A despedida do ícone da arquitectura acontece sob um clima de comoção que toma conta do Brasil inteiro. A história e importância do arquitecto são lembradas pela imprensa, por autoridades em vários eventos e até nas rodas informais de conversas. 

O prefeito Eduardo Paes decretou, hoje, luto oficial de três dias, no Rio de Janeiro, pela morte do arquitecto. Niemeyer morreu na noite desta quinta-feira, 5, aos 104 anos, vítima de infecção respiratória, depois de ser hospitalizado várias vezes este ano.

Apontado como o maior arquitecto da história brasileira e um dos maiores e mais conhecidos do mundo, Niemeyer foi considerado um génio e um revolucionário na actividade que exercia. Como afirmou a presidente brasileira Dilma Rousseff, a história do arquitecto não cabe nas pranchetas e poucos sonharam tão intensamente como ele.

Para o ministro Joaquim Barbosa, presidente do Supremo Tribunal Federal (STF) as obras de Niemeyer, unindo arquitectura e poesia, expressaram os limites elevados da genialidade brasileira e ajudaram a projectar o nome do Brasil no exterior.

Óscar Niemeyer nasceu no dia 15 de Dezembro de 1907, no Rio de Janeiro. Em 2007, quando completou 100 anos, o homem que desafiou o traço recto da arquitectura, demonstrou com bom humor que desconhecia o motivo da longevidade. “Nem sei porque durei tanto...”

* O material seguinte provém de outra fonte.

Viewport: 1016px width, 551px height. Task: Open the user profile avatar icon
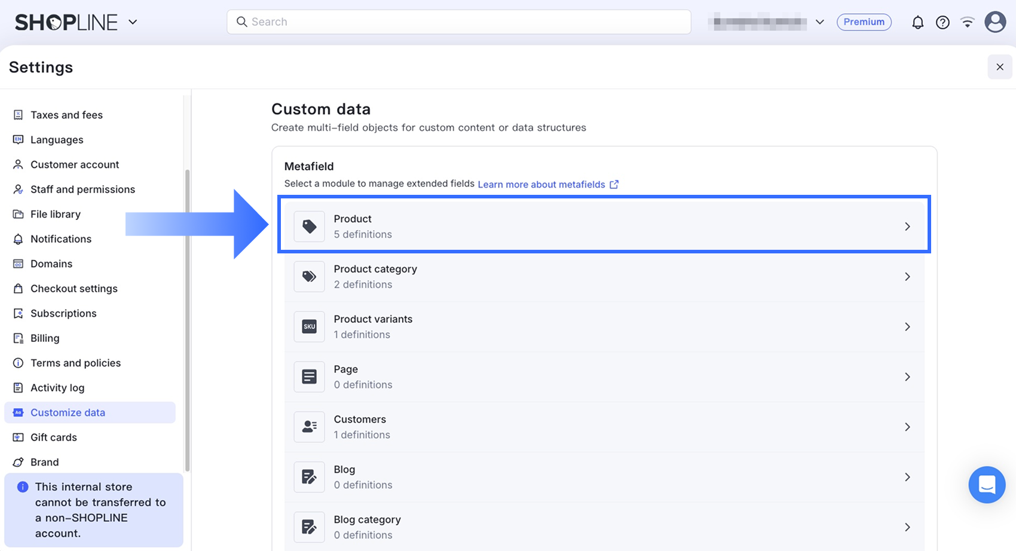[x=995, y=22]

O brasileiro Óscar Niemeyer começou a carreira de grande destaque ao projectar os pontos turísticos da cidade de Belo Horizonte, em Minas Gerais. O arquitecto fez o conhecido complexo da “Pampulha”, formado pela Igreja de São Francisco de Assis, a Casa do Baile, o Casino e o Iate Clube.

Com linhas originais, Niemeyer fez da Pampulha um dos maiores exemplos da arquitectura modernista brasileira. O governador de Minas Gerais, António Augusto Anastásia, lembrou que no Estado, mais do que em qualquer outro lugar, Niemeyer nunca será esquecido. 

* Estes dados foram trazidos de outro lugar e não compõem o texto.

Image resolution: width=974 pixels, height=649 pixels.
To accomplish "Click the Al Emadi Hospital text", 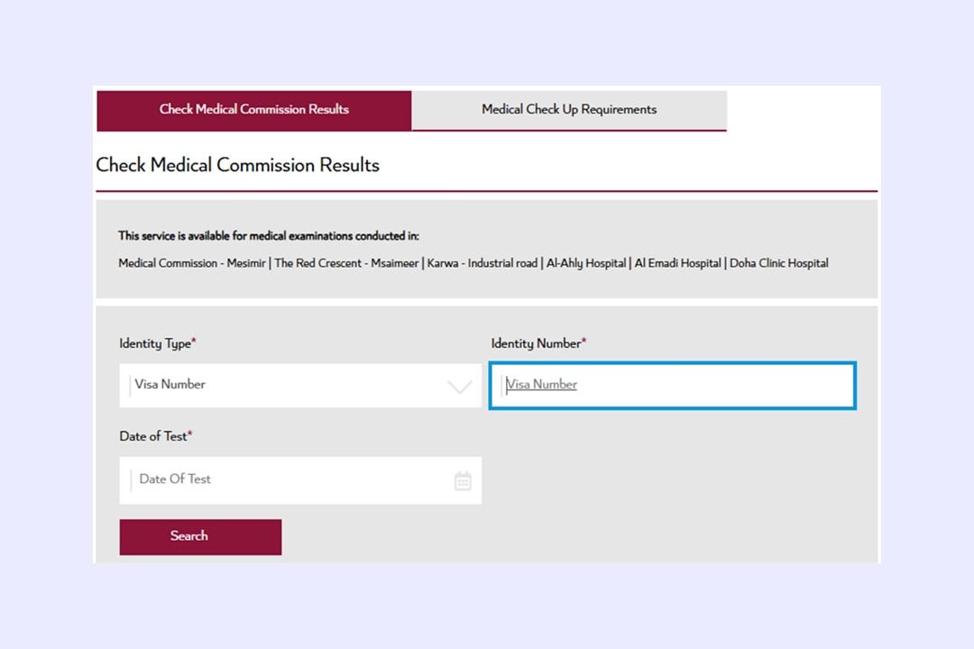I will (678, 263).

Depois de começar a se destacar em Belo Horizonte, Niemeyer deixou sua marca em cartões portais de outras partes do país. As obras mais conhecidas estão em Brasília, onde desenhou o Palácio da Alvorada, o Congresso Nacional, o Palácio do Planalto e a Catedral Metropolitana de Brasília.

Em São Paulo, projectou o Parque do Ibirapuera e o Memorial da América Latina. Em Curitiba, o Museu Óscar Niemeyer. No Estado do Rio de Janeiro, o Museu de Arte Contemporânea de Niterói e o Sambódromo da Marquês de Sapucaí, palco do carnaval, na cidade do Rio de Janeiro.

No exterior, estão entre as obras do brasileiro que devem ser destacadas a sede das Nações Unidas, em Nova Iorque, a sede do Partido Comunista Francês, em Paris, além do projecto da Universidade Constantine, na Argélia.

O arquitecto brasileiro Óscar Niemeyer sempre uniu arquitectura e poesia, sendo, por isso, chamado por muitos de “poeta das curvas”. A sensibilidade da alma desse brasileiro, que conquistou o mundo, era observada em várias de suas declarações, uma delas é muito lembrada no Brasil nessa despedida ao arquitecto: foi quando ele disse que “a vida é um sopro”.